ヘッドライン| Mar 19, 2020:

FORUMスタッフ

2020年3月、米国司法省(DOJ)は北朝鮮のハッカーが窃盗した100億円(1億米ドル)超の仮想通貨のマネーロンダリング(資金洗浄)に関与した容疑で2人の中国人を起訴した。

ワシントンDCの米国地方検事局を通して提出された今回の起訴により、秘密主義の北朝鮮政権がコンピュータハッカーを利用して国際制裁を回避した仕組み、および中華人民共和国(中国)の協力者が法の目を抜けてこうした違法収益を保管した仕組みが改めて明らかになった。

米国のティモシー・J・シア(Timothy J. Shea)弁護士はニュースリリースで、「北朝鮮の組織に利益をもたらすことを目的とした仮想通貨交換所のハッキングとこれに関連するマネーロンダリングは、世界の金融システムの安保と規範にとって重大な脅威となる」とし、「今回の起訴は、国内か国外かに関わらず、また事件が仮想通貨の形態で発生したものであっても、法執行機関が必ずその提携・協力体制を通じて違法行為を検知し、その行為に加担した者を告発し、そして違法資金を押収するということを戒める事例である」と話している。

マネーロンダリングの陰謀と無登録での資金移動の容疑で起訴されたのは李家东(Li Jiadong)と田寅寅(Tian Yinyin)の2人である。米国司法省刑事局のブライアン・A・ベンチョースキー(Brian A. Benczkowski)司法次官補はニュースリリースで、「被告等は北朝鮮に拠点を置く組織の利益のために、100億円(1億米ドル)以上の盗難仮想通貨をマネーロンダリングして取引を隠蔽した容疑で起訴された」と説明し、「今回の告発は、犯罪者がどこにいようとも、仮想通貨によりもたらされる匿名性のベールを剥ぎ取り、説明責任を追及するという米国司法省の意欲を如実に示す事例である」と述べている。

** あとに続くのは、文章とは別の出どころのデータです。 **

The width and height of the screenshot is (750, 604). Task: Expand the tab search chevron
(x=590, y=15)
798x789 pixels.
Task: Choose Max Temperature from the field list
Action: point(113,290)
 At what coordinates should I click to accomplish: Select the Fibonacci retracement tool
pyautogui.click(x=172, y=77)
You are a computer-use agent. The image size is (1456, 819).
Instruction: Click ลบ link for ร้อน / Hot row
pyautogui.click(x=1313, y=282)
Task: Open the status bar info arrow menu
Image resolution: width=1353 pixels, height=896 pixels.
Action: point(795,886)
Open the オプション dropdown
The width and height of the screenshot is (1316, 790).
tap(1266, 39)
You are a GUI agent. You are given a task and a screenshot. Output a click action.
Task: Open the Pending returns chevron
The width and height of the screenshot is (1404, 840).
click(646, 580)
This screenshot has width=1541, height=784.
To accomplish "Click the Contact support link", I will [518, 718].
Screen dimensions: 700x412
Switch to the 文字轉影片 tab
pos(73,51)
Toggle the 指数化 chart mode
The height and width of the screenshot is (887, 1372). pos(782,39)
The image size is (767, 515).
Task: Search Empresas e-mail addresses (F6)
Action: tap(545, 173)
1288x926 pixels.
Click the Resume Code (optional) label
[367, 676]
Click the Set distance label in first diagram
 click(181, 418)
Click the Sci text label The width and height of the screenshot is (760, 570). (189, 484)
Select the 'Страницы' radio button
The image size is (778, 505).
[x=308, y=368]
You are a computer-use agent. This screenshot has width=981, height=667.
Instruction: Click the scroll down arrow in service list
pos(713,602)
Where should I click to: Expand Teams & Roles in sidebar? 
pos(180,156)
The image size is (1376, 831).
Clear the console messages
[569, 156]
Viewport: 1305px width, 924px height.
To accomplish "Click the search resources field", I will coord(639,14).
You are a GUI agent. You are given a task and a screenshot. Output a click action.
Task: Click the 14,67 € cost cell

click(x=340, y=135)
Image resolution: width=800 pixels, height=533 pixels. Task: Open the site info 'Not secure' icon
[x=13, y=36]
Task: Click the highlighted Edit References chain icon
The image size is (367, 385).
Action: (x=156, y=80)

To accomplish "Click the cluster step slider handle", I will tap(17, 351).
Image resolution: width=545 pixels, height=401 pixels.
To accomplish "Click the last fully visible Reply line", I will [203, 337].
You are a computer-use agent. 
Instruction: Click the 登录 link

裁判所には、2018年に北朝鮮が仮想通貨交換所をハッキングし、ほぼ250億円(2億5,000万米ドル)に上る仮想通貨を窃盗した容疑が記録されている。ロイター通信が報じたところでは、今回起訴された中国人被告等は法執行機関による盗難資金の追跡をかわすため、自動システムによって数百もの仮想通貨取引所を経由させてマネーロンダリングを行った容疑がかけられている。

マネーロンダリングされた資金の一部は、金融業界に対する今後のハッキング活動を推進することを目的として、北朝鮮の技術インフラ構築のために使用されている。弾道ミサイル・核兵器計画を理由に課された国際制裁を回避することを企てる北朝鮮にとって、仮想通貨業界は格好の標的である。

米国内国歳入庁(IRS)査察局のドン・フォート(Don Fort)局長は、「世界の仮想通貨エコシステムが拡大する中、北朝鮮は米国と国連安全保障理事会が課した制裁を回避する手段として、継続的に仮想通貨業界を攻撃している」とし、「当機関は今後も複雑なサイバー調査の最前線に立ち、法執行機関の提携機関と協力しながら、こうした悪質な犯罪者を阻止し、米国金融システムの規範を維持することに全力を尽くす」と語っている。

中国内の関係者が北朝鮮によるサイバー犯罪の隠蔽を支援する中、米国とその提携国はサイバー犯罪防止に向けてサイバー対策を強化するため、引き続き地域諸国に手を差し伸べている。2019年6月下旬に米国国防総省(DOD)、米国司法省、連邦捜査局(FBI)、および米国財務省(USDT)を代表する米国省庁間組織がパラオで実施されたプログラムを完了した。これは、太平洋島嶼国の法執行機関と規制機関による金融犯罪の調査・訴追を支援するように構成されたものである。プログラムではマネーロンダリング、サイバー犯罪、仮想通貨、人身売買、汚職、外国からの悪影響などの課題に焦点が当てられた。